### [GOAL OF THE EXERCISE]
Give back the line where "Task: Click the 動画高画質化 waveform icon" appears and all the lines after it until the listing ends, unchanged and with nothing else.

### [GIVEN RECORDS]
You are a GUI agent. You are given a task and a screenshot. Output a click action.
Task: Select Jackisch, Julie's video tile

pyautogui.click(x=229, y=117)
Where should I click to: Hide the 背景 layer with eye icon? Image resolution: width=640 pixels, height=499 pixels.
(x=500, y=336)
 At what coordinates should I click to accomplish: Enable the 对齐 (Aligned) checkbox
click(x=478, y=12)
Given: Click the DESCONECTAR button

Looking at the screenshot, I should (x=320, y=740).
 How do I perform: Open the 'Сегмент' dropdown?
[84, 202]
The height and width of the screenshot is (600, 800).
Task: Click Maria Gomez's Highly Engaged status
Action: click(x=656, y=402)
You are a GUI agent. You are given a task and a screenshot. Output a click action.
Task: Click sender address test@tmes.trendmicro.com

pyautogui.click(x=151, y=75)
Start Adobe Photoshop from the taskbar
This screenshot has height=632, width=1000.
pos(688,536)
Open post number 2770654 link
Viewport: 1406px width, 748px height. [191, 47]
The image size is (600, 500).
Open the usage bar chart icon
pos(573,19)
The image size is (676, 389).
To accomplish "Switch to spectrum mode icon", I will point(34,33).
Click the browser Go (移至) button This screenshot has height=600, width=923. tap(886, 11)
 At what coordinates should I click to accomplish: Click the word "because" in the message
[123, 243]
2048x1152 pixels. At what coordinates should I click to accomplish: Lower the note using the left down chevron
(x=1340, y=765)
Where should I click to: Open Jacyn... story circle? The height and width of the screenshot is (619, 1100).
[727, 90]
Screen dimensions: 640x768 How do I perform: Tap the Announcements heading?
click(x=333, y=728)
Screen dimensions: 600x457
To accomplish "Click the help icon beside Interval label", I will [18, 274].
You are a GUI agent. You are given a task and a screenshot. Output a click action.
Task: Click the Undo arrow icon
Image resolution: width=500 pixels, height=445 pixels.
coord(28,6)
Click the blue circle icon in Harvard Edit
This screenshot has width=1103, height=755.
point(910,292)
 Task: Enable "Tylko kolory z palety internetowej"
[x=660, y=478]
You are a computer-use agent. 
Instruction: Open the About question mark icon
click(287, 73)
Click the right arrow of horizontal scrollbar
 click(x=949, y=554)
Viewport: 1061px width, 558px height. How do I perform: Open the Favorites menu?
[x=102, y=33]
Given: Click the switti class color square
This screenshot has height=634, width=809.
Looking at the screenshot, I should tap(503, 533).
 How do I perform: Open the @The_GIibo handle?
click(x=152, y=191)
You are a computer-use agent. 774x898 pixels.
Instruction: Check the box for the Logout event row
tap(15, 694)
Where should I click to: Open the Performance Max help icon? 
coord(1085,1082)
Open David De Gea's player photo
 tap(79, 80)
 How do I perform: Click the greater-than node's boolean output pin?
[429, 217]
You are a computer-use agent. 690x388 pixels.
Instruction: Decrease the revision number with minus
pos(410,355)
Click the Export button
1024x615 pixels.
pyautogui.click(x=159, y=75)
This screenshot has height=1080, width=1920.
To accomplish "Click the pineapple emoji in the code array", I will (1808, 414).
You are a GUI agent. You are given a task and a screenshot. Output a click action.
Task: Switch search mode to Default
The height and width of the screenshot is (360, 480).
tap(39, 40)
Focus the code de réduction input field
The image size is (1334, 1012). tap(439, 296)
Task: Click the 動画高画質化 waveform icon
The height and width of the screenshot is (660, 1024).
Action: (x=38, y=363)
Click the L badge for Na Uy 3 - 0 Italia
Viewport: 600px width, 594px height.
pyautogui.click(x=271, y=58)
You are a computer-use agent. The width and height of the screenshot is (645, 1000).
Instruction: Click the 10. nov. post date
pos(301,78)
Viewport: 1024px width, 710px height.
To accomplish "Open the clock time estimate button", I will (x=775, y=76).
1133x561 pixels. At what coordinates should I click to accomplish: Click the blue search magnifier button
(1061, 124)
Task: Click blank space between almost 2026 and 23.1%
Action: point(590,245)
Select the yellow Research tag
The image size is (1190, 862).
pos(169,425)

### [RESULT OF THE TASK]
Task: Click the 動画高画質化 waveform icon
The height and width of the screenshot is (660, 1024).
Action: (x=38, y=363)
Click the L badge for Na Uy 3 - 0 Italia
Viewport: 600px width, 594px height.
pyautogui.click(x=271, y=58)
You are a computer-use agent. The width and height of the screenshot is (645, 1000).
Instruction: Click the 10. nov. post date
pos(301,78)
Viewport: 1024px width, 710px height.
To accomplish "Open the clock time estimate button", I will (x=775, y=76).
1133x561 pixels. At what coordinates should I click to accomplish: Click the blue search magnifier button
(1061, 124)
Task: Click blank space between almost 2026 and 23.1%
Action: point(590,245)
Select the yellow Research tag
The image size is (1190, 862).
pos(169,425)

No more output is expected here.